Pony was so nice to me it was ridiculous. I almost wanted to ask if the University or NSF was paying her, although I don't think they are. She brought me a bottle of water, in case I was thirsty, and borrowed her dad's car. She took me to my dorm room, and when we discovered there were no pillows and linens (which I had been warned of a head of time), she took me out to the 24 hour NTUC FairTrade (Think Walmart or Meijer) and helped me get stuff. And when I bought a SIM card that did not work in my American phone, she offered to let me use one of her old ones.

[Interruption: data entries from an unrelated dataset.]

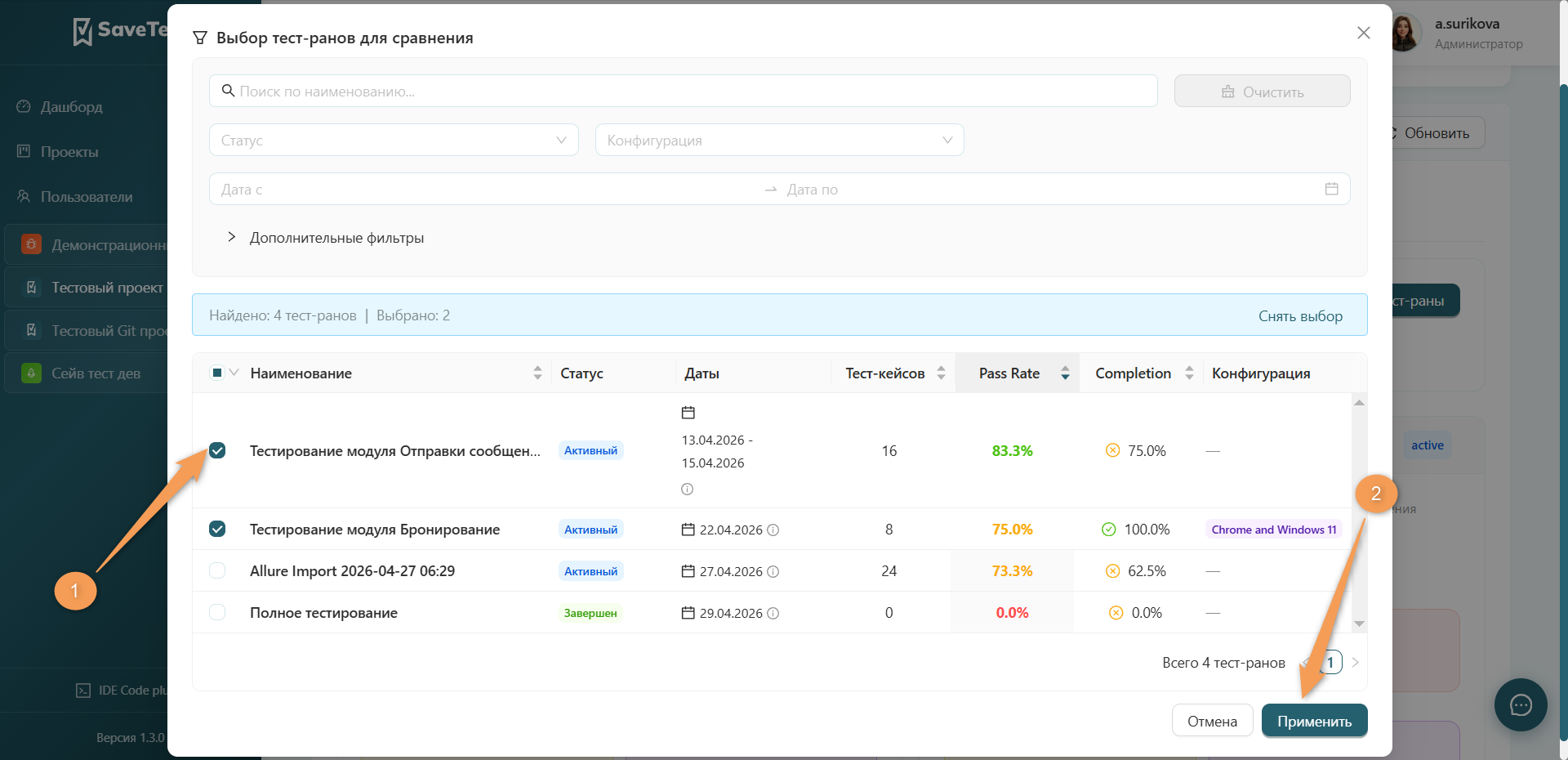Click the calendar icon in date range field
This screenshot has width=1568, height=760.
coord(1331,189)
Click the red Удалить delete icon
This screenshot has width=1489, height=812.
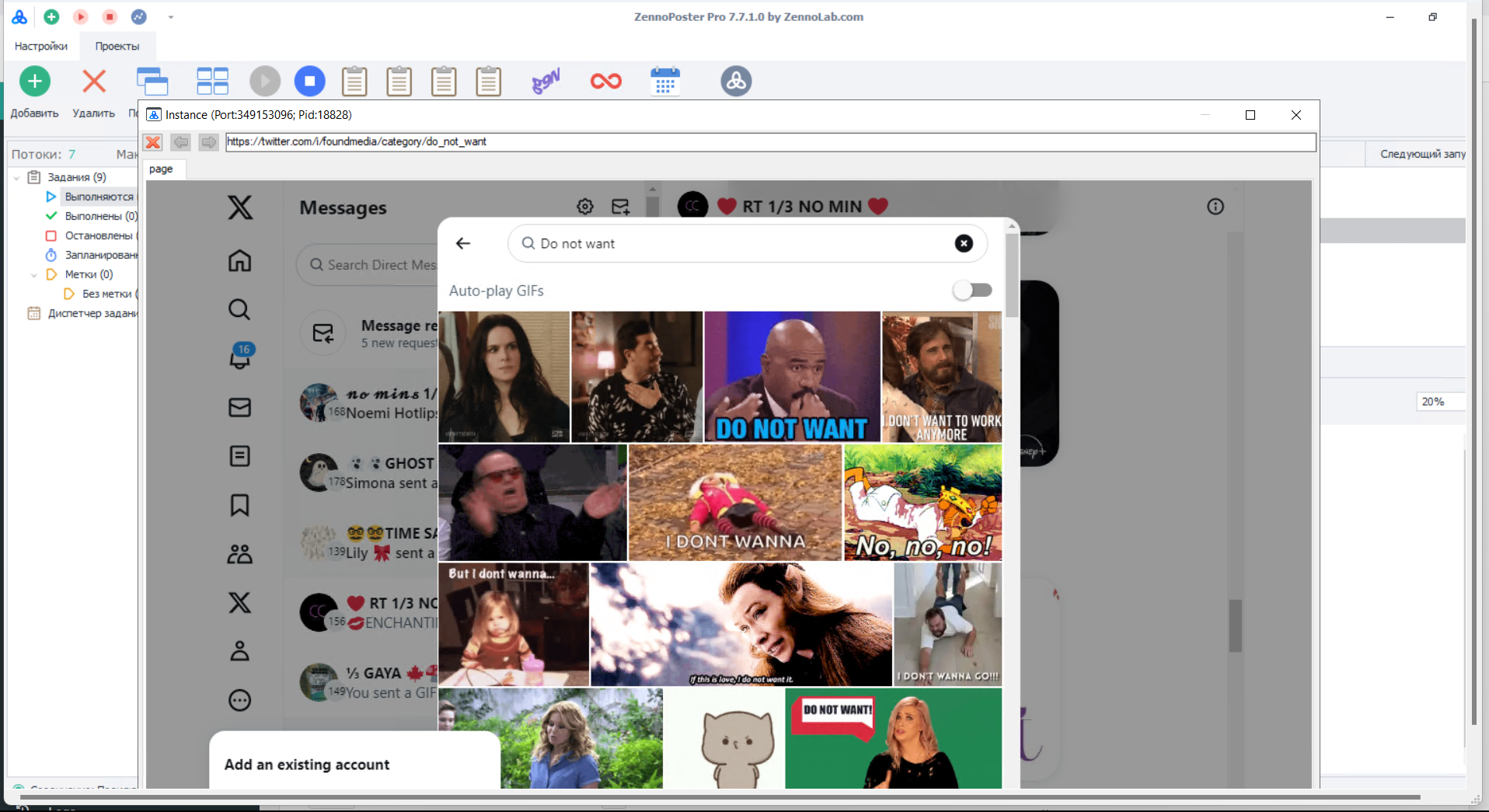94,82
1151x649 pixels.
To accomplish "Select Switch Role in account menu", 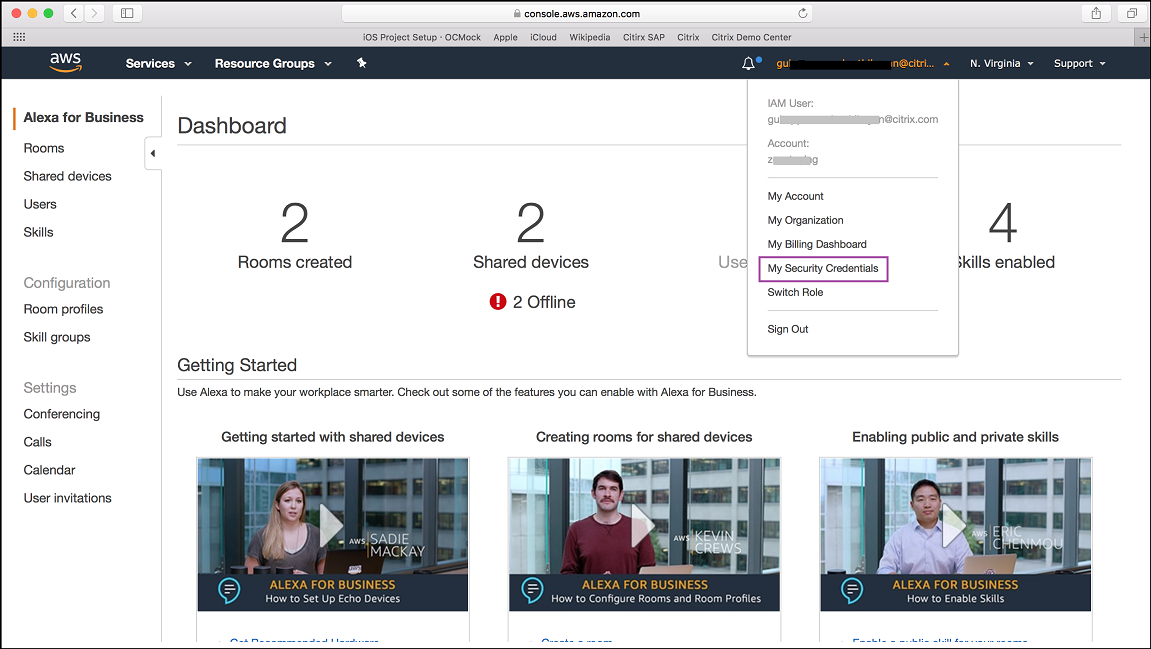I will [795, 292].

The next day, she was going to meet me for lunch at 1pm. I set my alarm on my American phone to 12pm. I woke up at 1:39pm. I bolted to our meeting place, feeling sure I was going to miss her. But she was still waiting. I groveled and apologized, and said I couldn't believe she had been waiting for over an hour. ....Happily, it turned out that my stupid American phone did not convert the time correctly, so I had actually only kept her waiting about twenty minutes. (FYI: there is a 12 hour time difference between Singapore and Ann Arbor. Now I know. I should tell Verizon).

We went to lunch at this Malaysia restaurant. It was my first time having Malaysian food. It was amazing! We had this Malaysian/Indonesian fried chicken, called "Ayam Penyet" (translation "Chicken Flatten") that they pound flat and serve with bean cake, tofu, and chili. So yummy:



We also had "Soto Ayam" (translation: "Soup Chicken"). Traditional Malaysian/Indonesian spicy curry chicken soup. Also amazing. Chicken, noodles, yellow curry, eggs, veggies.

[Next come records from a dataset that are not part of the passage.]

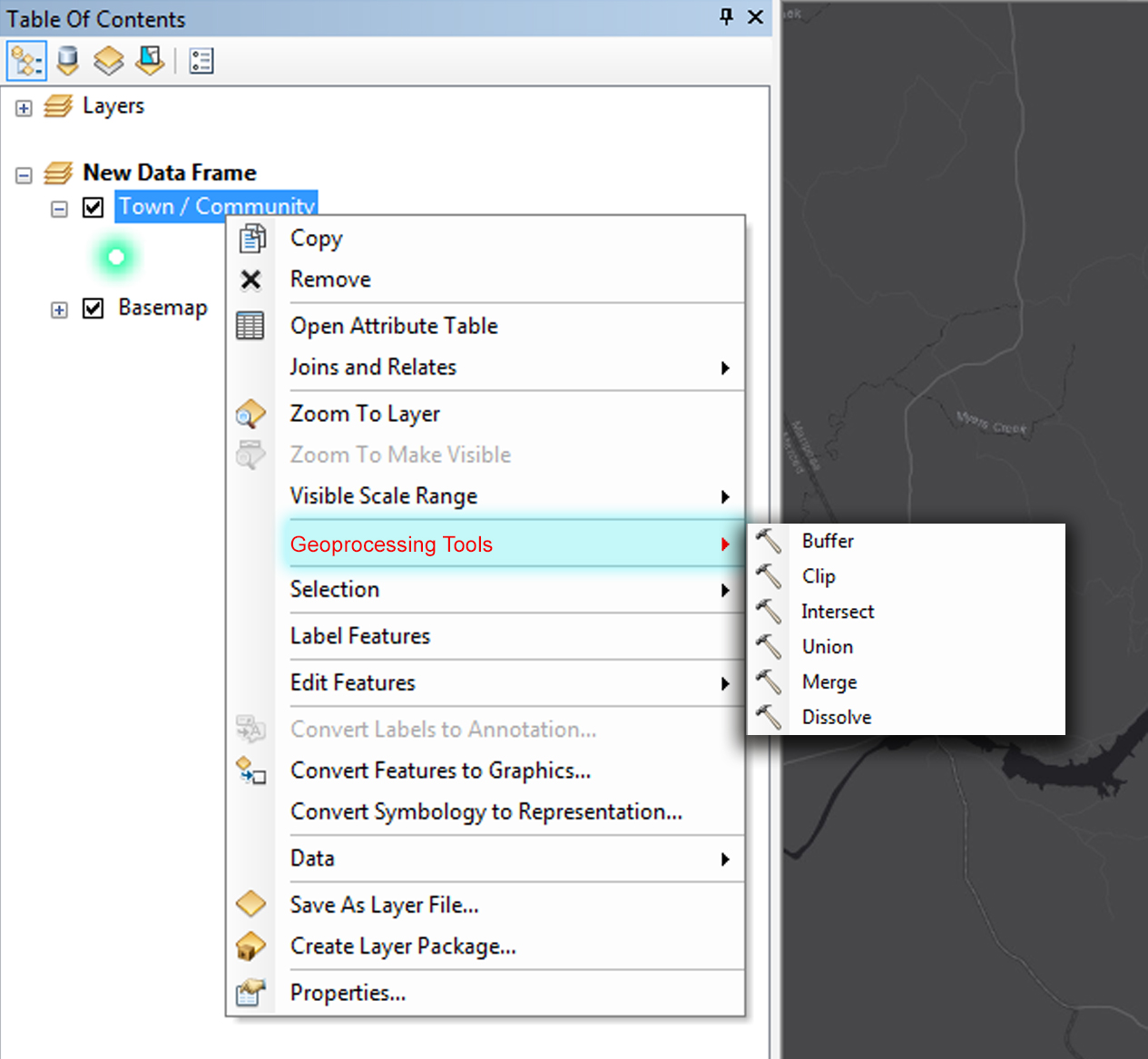Uncheck the Town / Community layer checkbox
The width and height of the screenshot is (1148, 1059).
coord(93,207)
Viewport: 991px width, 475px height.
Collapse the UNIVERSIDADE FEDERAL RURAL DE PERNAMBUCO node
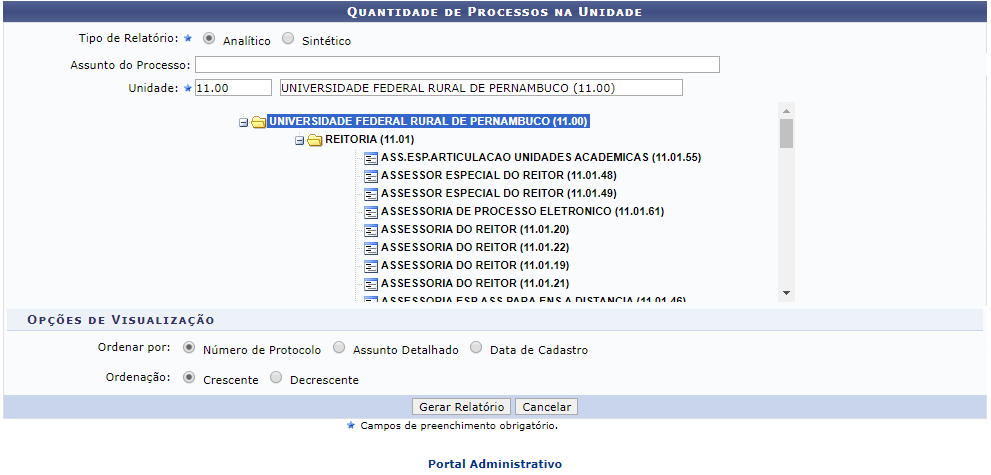click(243, 123)
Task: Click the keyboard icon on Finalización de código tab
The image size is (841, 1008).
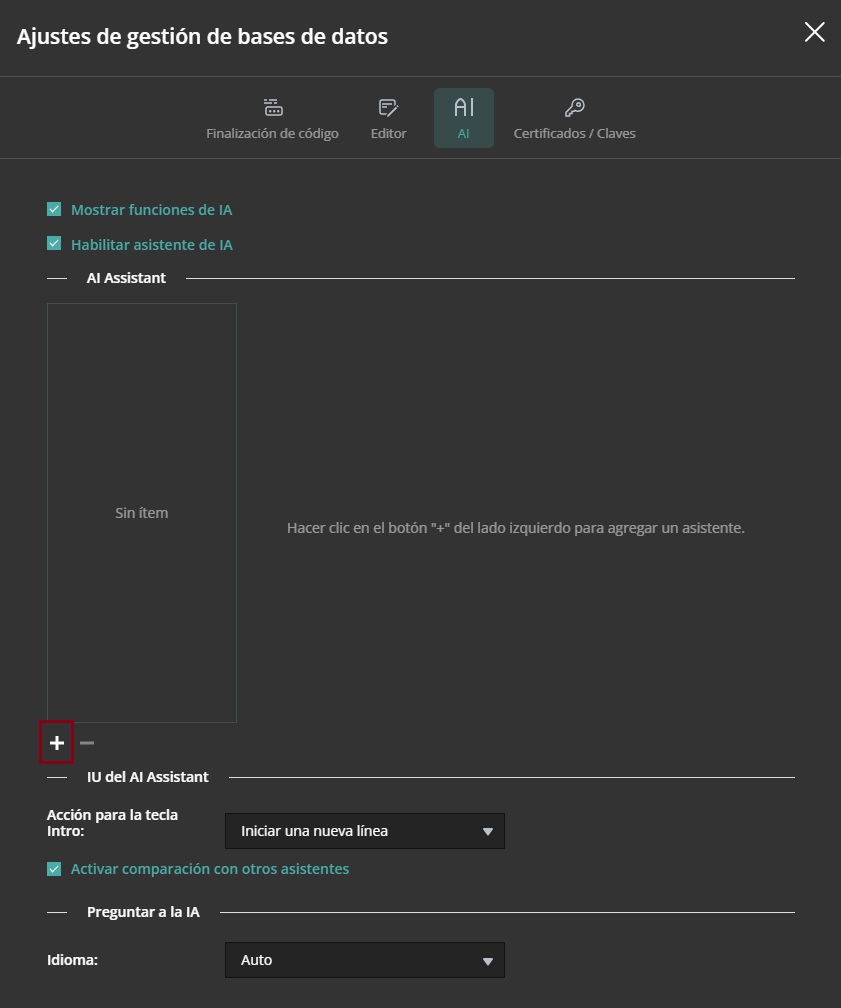Action: point(272,105)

Yeah, I am so gaining 20 pounds while I'm here.

And last but not least, I also got a "Cendol"


Traditional drink/desert. Yeah, it looks kinda gross. Made even more awesome by the fact that Pony couldn't tell me what was in it. Actually, it was pretty good. Once you got over the weird texture and appearance. There was some kind of liquid that tasted vaguely like a canned frap coffee drink, and then there was milky stuff, and shaved ice, and green things that looked and felt like noodles, but were kinda sweet, and jelly stuff...
So I googled it, and according to Wiki it's "coconut milk, noodles with green food coloring (usually derived from the pandan leaf), palm sugar, Red beans, glutinous rice, grass jelly, creamed corn, and shaved ice. Yeah. Anyway, it was good.

After lunch, I was stuffed, so of course, we went for dessert. I protested loudly, but ate every bit of it.

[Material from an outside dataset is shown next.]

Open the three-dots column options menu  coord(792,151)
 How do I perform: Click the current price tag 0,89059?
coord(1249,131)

First we got fresh mango rolled in sticky rice covered in coconut.


Which I informed Pony was something I will be dreaming about when I'm back in Michigan. Seriously. This stuff is so good it's gonna keep me up at night.

Then we had "Snowy" strawberries. Which is basically the fanciest, most amazing snow cone of all time, but creamy and with real strawberries. Think snow cone sorbet. Served with fresh strawberries, and lychee jelly balls that had an interesting way of popping in your mouth (like fish eggs but delicious).

I really don't understand how they were able to slice up the ice like that. I was telling Pony how there's lots of snow in Michigan. She had said it sounded wonderful. Um no. Born and raised in Singapore--one degree north of the equator, she had never seen snow before. When we got our dessert, she very excitedly asked if snow really looked like this. Um. No.

Oh, so much food. So little time.



3 comments:

  1. I can't wait to see you jiggle off of the plane when you come back 20lbs heavier :-P I'm so jealous right now that you get to have all of this crazy food.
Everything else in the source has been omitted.